Sai Kaew Beach

Had Sai Kaew is probably one of my favourite beaches within the local area although Bang Saray comes a close second.

Sai Kaew is around a 25-35 minute drive from Pattaya, along the Sukhumvit road past Nong Nooch Gardens and the Bang Saray junction. It is located inside the Chumpol Sattahip Naval Ratings College and is cared for and maintained by the recruits.

It is the sort of place that would probably not feature in any of the guidebooks and you are most likely to hear about through local people among whom it's incredibly popular.

However, it's charms are starting to be discovered by foreign holiday-makers, particularly the Russians and it's not unusual to see minibuses full of tourists these days.

It can get quite busy at weekends, so if your considering a trip, I would recommend going during the week.

Upon entering the Naval base, you are required to stop and exchange one form of ID, for example, a National ID card or driving licence for a permit which gives you permission to drive around the base.
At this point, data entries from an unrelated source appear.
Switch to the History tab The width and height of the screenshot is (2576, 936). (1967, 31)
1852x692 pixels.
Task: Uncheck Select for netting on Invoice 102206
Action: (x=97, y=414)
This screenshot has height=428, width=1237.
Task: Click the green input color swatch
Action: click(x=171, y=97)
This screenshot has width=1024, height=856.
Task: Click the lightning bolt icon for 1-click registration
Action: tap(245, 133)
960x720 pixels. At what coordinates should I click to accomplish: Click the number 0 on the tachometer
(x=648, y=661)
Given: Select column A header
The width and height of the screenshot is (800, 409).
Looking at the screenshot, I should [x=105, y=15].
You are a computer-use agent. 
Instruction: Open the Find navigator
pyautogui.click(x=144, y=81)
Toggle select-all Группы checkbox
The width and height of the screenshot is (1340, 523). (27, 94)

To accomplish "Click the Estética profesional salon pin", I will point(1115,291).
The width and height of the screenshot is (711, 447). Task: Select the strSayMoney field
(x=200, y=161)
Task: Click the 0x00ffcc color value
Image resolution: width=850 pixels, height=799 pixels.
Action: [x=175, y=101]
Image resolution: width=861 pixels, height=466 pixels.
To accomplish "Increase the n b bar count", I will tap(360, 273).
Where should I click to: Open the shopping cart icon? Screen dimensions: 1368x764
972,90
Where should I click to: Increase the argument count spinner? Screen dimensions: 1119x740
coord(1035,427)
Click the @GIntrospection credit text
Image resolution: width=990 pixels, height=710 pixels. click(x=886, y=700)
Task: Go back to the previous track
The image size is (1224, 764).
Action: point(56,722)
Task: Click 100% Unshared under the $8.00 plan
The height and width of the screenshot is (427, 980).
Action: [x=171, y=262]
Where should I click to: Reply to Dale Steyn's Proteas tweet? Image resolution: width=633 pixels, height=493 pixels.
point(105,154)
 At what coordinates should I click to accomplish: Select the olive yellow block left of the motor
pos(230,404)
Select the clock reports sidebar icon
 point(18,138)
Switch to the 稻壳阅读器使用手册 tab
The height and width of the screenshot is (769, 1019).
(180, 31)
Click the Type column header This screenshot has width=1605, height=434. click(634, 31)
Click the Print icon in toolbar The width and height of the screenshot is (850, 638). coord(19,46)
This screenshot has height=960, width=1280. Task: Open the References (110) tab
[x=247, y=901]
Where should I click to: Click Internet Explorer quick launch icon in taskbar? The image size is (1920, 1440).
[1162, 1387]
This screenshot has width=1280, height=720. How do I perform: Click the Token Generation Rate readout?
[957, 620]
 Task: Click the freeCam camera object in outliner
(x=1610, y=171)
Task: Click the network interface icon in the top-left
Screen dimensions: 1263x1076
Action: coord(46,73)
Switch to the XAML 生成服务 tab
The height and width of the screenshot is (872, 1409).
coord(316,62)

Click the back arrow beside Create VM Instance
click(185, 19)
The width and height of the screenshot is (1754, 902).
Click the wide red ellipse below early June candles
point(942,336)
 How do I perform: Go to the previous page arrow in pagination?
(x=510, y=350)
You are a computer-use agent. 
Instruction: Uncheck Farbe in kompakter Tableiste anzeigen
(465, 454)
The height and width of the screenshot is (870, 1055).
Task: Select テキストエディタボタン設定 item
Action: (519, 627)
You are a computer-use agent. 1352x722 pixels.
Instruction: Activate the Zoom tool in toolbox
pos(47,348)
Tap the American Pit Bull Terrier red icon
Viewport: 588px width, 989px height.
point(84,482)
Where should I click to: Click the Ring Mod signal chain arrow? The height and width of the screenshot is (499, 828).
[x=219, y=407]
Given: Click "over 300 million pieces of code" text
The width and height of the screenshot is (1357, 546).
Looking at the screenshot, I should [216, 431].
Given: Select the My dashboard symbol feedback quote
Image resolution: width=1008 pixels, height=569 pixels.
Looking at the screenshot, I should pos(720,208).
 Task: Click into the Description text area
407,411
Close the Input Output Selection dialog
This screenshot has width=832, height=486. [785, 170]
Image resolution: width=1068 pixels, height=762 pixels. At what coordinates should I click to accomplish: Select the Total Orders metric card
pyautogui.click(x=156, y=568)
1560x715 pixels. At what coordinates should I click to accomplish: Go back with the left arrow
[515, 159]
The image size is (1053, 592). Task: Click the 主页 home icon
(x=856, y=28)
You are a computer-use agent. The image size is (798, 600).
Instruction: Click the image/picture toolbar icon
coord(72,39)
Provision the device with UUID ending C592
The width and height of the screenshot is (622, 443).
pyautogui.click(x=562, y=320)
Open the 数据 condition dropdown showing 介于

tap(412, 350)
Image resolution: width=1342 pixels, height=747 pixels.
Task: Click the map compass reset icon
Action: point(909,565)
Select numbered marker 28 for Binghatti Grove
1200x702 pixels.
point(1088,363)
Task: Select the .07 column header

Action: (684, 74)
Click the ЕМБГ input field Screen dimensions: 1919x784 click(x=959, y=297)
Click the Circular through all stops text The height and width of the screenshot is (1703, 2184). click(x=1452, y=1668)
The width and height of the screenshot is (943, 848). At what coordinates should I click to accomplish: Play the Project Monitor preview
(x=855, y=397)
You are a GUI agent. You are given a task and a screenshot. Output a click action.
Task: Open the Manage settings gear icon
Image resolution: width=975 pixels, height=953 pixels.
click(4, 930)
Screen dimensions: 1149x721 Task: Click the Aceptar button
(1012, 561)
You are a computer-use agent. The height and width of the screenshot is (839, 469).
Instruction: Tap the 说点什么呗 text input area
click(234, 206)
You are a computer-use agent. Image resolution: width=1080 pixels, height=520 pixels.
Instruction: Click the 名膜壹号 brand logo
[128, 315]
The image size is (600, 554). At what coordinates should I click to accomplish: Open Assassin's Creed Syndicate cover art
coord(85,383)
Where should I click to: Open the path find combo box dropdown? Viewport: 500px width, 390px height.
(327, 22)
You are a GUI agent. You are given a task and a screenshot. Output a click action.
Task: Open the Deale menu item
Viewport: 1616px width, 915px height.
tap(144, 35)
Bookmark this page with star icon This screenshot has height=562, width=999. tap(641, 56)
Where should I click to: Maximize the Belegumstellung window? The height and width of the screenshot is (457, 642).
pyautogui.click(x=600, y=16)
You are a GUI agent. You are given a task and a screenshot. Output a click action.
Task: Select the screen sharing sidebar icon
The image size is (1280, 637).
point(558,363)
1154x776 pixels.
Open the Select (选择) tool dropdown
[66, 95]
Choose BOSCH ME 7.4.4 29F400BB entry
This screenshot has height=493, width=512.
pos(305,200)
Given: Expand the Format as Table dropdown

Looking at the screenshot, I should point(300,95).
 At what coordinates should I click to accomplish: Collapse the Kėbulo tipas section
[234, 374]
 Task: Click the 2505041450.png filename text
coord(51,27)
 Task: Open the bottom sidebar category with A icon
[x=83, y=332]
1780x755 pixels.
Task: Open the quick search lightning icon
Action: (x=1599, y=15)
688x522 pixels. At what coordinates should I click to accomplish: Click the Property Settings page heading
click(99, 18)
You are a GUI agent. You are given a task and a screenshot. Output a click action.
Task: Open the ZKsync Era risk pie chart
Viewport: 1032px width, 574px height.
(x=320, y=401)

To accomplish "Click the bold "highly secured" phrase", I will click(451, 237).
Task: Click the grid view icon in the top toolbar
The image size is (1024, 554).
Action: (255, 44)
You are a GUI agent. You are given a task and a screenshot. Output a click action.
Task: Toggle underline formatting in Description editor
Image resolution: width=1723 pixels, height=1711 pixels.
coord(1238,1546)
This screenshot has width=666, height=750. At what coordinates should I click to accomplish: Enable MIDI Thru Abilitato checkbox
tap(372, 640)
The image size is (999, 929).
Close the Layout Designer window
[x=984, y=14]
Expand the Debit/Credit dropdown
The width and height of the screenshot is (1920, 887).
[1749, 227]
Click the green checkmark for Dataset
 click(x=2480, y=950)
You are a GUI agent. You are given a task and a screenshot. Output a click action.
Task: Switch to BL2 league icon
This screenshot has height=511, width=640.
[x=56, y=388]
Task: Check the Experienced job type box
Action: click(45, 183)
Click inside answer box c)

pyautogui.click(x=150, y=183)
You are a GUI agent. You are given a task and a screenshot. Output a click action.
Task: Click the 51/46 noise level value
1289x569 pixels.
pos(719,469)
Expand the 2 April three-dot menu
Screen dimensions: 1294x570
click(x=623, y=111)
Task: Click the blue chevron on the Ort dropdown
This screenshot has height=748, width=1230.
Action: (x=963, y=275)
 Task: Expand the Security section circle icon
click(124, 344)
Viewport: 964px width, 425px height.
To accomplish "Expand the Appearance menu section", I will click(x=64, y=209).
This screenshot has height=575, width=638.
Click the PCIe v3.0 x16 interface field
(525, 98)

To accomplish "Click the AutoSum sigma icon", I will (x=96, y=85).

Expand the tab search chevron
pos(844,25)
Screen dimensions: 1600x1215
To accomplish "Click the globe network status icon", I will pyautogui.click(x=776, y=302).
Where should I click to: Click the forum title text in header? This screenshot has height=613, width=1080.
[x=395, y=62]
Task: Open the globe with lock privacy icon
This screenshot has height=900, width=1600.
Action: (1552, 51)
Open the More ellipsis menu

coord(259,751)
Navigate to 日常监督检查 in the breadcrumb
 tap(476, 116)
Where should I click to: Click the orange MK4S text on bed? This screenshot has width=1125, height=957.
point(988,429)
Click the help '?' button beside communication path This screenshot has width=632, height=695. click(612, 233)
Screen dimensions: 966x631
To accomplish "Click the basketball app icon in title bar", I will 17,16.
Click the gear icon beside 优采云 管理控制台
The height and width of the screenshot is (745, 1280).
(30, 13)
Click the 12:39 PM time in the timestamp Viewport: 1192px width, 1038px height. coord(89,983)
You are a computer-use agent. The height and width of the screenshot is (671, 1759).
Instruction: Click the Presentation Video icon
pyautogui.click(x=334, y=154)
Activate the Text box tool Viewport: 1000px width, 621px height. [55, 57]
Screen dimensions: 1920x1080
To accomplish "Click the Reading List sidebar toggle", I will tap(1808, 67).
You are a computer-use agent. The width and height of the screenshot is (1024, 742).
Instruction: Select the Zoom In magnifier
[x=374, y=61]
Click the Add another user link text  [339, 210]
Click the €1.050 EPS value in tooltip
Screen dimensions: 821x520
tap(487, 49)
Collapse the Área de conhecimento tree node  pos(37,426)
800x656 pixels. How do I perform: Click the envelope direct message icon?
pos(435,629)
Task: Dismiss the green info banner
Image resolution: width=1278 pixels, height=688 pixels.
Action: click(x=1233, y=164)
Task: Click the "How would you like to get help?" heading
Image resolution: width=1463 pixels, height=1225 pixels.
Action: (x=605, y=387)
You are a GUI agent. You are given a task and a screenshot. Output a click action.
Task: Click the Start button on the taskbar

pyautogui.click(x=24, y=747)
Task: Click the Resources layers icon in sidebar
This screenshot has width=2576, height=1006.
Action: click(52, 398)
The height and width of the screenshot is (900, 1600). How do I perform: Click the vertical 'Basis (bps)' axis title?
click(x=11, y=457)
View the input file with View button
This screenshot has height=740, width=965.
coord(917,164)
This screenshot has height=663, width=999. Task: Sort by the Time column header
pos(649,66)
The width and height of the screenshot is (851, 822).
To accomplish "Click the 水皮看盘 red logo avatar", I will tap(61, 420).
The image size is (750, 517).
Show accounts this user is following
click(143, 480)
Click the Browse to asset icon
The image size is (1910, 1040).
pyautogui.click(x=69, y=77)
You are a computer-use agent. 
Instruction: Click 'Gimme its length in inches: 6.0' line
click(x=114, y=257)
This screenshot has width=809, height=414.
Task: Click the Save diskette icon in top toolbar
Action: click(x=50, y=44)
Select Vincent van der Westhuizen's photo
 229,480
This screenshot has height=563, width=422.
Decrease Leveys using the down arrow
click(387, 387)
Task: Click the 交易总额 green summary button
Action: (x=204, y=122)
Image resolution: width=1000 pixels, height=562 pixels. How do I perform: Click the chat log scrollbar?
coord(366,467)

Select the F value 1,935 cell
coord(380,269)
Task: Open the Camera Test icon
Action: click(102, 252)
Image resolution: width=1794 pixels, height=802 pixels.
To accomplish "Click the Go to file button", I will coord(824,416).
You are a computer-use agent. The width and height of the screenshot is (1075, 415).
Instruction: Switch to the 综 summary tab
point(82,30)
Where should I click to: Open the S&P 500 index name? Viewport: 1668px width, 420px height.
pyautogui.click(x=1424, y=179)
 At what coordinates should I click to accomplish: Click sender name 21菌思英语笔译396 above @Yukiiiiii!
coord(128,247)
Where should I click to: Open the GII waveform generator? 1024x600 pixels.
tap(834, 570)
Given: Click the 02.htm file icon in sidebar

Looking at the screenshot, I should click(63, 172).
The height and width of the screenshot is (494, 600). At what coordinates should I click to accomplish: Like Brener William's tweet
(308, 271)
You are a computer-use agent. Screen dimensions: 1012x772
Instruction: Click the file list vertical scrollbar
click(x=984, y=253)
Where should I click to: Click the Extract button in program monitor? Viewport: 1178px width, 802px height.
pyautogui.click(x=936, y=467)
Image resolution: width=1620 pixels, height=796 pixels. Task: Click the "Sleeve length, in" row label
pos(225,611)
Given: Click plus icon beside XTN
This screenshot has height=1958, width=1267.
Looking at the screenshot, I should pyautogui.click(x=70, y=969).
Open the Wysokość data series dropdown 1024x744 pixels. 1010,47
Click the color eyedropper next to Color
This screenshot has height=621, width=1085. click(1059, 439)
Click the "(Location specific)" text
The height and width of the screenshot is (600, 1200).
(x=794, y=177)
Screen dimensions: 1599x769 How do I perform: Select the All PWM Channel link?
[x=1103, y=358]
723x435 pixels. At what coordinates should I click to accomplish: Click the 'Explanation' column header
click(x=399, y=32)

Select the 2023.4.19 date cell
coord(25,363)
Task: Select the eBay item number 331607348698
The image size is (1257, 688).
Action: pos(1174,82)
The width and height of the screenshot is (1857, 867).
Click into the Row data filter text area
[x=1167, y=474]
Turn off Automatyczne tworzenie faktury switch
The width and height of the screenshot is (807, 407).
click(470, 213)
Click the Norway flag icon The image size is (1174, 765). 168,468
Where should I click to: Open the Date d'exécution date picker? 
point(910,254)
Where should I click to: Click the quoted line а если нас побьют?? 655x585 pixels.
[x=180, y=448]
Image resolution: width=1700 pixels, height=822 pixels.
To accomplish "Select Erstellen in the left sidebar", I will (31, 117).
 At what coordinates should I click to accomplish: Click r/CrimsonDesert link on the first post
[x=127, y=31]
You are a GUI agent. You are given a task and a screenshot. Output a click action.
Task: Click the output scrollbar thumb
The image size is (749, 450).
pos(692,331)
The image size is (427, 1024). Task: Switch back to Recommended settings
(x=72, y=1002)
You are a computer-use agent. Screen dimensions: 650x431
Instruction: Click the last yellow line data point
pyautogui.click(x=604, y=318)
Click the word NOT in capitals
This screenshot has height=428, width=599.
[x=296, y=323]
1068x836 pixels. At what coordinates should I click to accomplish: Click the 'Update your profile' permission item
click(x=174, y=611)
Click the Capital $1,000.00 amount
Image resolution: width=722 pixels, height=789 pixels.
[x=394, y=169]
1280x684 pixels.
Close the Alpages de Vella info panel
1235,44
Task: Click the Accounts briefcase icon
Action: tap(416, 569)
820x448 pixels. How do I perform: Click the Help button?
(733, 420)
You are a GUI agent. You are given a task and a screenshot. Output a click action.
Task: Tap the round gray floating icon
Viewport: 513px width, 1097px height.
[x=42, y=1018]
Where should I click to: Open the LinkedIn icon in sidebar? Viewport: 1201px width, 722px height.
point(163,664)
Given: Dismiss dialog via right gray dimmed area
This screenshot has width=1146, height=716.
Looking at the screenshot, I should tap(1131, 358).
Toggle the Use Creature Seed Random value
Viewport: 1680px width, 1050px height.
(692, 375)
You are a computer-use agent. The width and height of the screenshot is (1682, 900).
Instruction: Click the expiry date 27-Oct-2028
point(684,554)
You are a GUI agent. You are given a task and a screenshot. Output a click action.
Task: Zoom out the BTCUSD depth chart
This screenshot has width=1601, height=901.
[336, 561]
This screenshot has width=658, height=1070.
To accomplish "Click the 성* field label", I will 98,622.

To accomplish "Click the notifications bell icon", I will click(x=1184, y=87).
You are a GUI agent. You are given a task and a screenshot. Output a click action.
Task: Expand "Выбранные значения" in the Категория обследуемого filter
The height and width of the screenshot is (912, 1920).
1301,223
You then simply follow the signs to the ticket booth where you must stop and pay the entrance fee. It's currently 80 baht.

From Monday to Friday you can drive to the car park next to the beach itself. But, at the weekend you have to stop at the car park by the ticket booth and take a song taew (a pick-up truck converted into a small bus) which will drop you off at the beach. The cost of the song taew is included in the 80 baht entrance fee.

The beach is about one kilometre long and there are plenty of trees along its length offering a shady spot to sit. There are no umbrellas, like you find on the beaches at Pattaya or Jomtien. You can rent deck chairs, but many people choose to bring a mat or blanket instead. Deck chairs cost 30 baht each for the whole day but if you bring your chair back when you have finished with it you will be refunded 10 baht.

The Northern end of the beach is a bit rocky but is generally a bit quieter than the Southern end of the beach. Thanks to being located on a naval base, development has been kept to a minimum, which is a huge plus point. There are, however, toilet and shower facilities, several small restaurants, a bar, massage shop and a few small bungalows available for rent, if you fancy staying the night.

Another positive is the fact that the sea is very clean and there are no jetskis. People do travel to the beach by motorboat but the day we were there I counted only 4 boats in 6 hours and there was only 1 banana boat offering rides. There are no dangerous currents and a gently sloping shelf, so the conditions are ideal for children and those who are not strong swimmers.

There are also a large number of wild monkeys which often venture close to the beach, as there are a lot of tamarind trees in the area. They also try and purloin tasty tit-bits from the visitors. I'm sure the monkeys natural diet would never include spring rolls, fried sausages and ice cream!!!!!  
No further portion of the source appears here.